Keeping AI agents on a leash
Generative AI models are known to make errors and
"Our job is to tamp that down," Koziel said. "Our job is to create an environment in which the model does what we want it to do, only what we wanted to do, and frankly, it does it really bloody well."
TD has a Trustworthy AI team led by Jesse Cresswell, staff machine learning scientist at Layer 6.
"This team guides not just how we should develop these models, and then as we get into development, the subject matter expert interaction with research scientists who verify through a rigorous testing process that the model is doing what we want it to do and only what we want it to do," Koziel said. "We conduct some final tests before we go live, and then once we're live, these things are monitored to within an inch of their life."
The bank watches performance metrics, accuracy and relevance of the models' answers. It watches for mistakes that should be fixed in future releases, he said.
Another thing banks need to watch out for as they deploy agentic AI is security, Hall said.

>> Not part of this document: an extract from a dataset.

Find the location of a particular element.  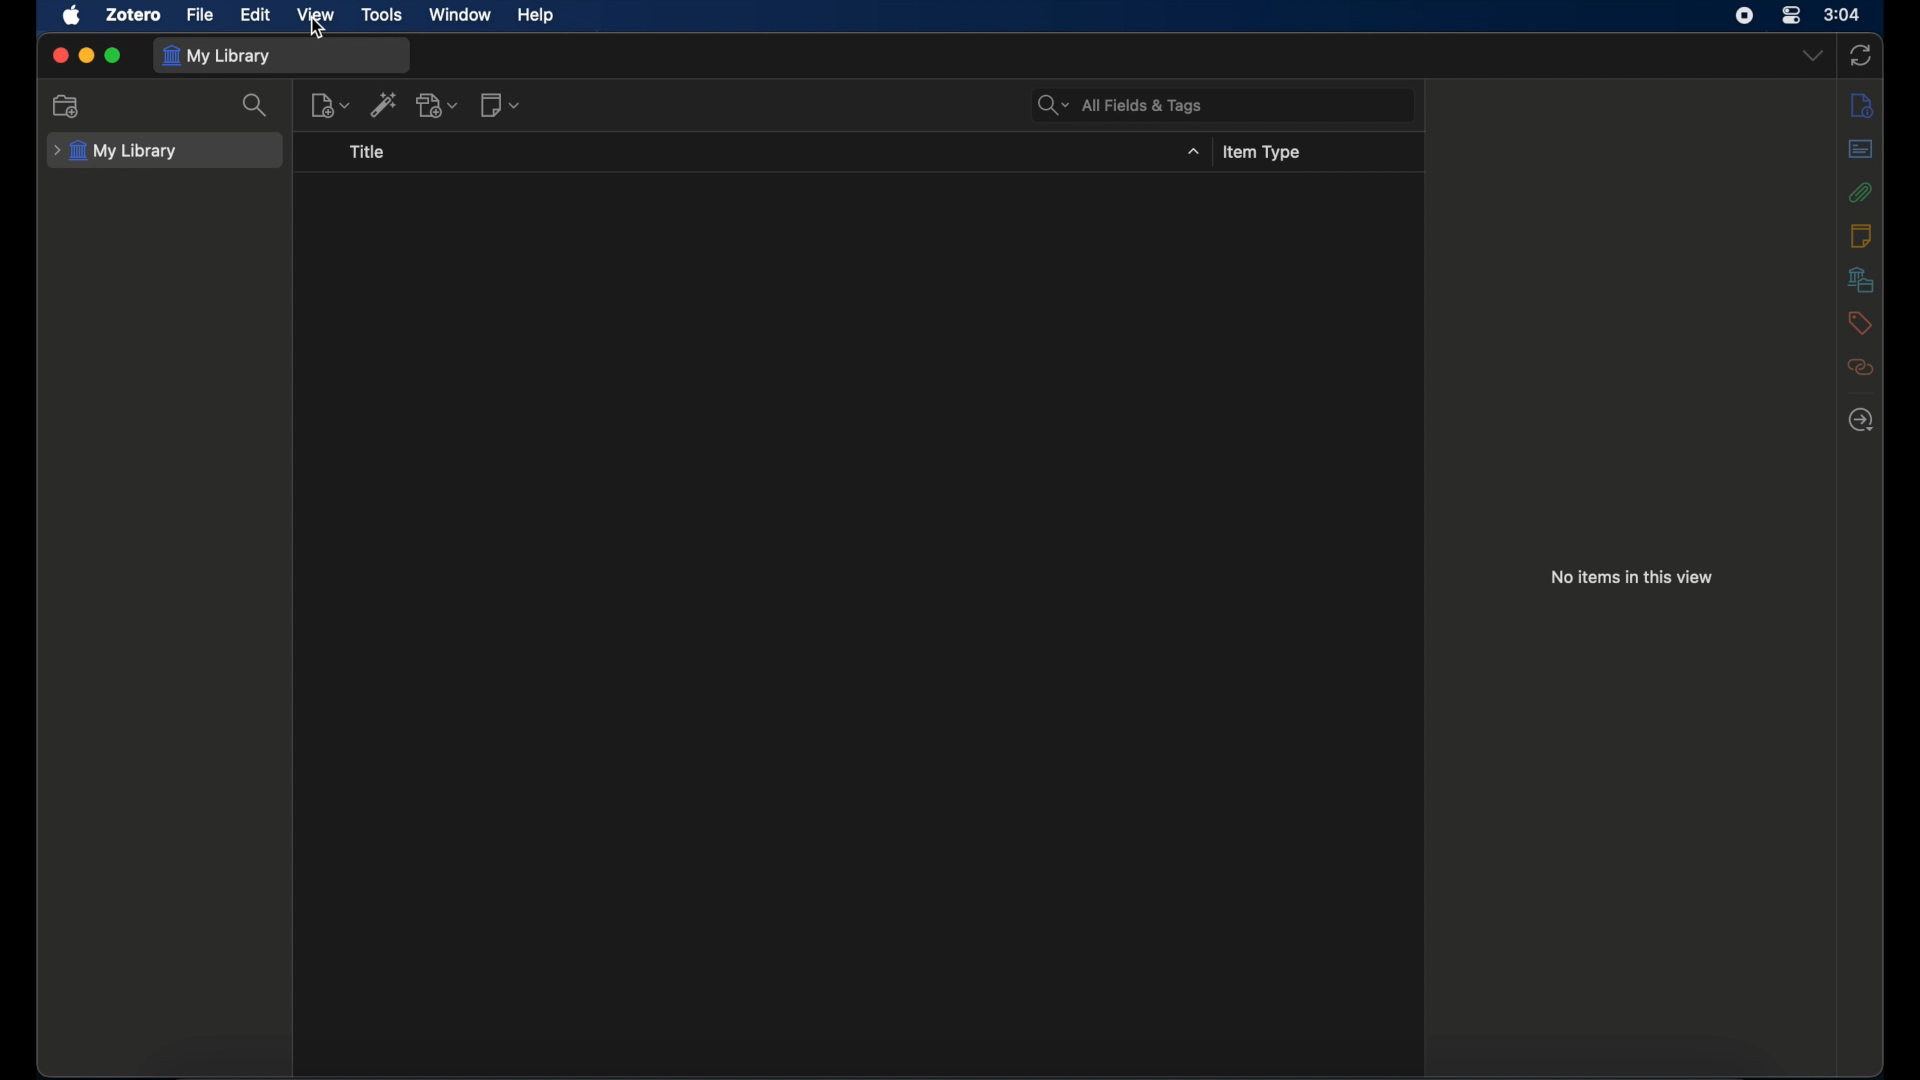

control center is located at coordinates (1792, 15).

"These agents are very complex systems, they have very complex attack surfaces," he said. "People are going to try to trick these LLMs. They're blind to the physical world, and for that reason and other reasons, smart people can almost always find ways to trick them. Can I write something tricky, malicious or adversarial in my document to trick this system?"
There's also a verification burden when humans check the work of AI models. In some cases, verification could take longer than expected. In other cases, people can get bored and fail to check everything carefully, said Hall, who had an overall positive reaction to the bank's AI efforts.
TD plans to produce more AI agents now that this first one is functioning.
"This acts as the foothold that enables us to accelerate everything we want to do in agentic AI in the future,"Koziel said. "One of our first targets is a wholesale transformation of the lending journey. What we did is an impactful but small chunk of the overall journey towards funding a mortgage with TD. There's a lot more we can do there." Next up: AI agents for business loans.
Leimer noted that this project is a proof point for TD's acquisition of Layer 6.
"Buying AI talent and capability more than four years before this ChatGPT-led AI wave gave them institutional muscle that many banks are just now trying to build," Leimer said. "It is also smart of TD to start with one use case like this to prove out the operating model, and then expand it to other use cases. Too many institutions try to start with a giant enterprise AI vision instead of a specific workflow where the value, risk and control points are clear."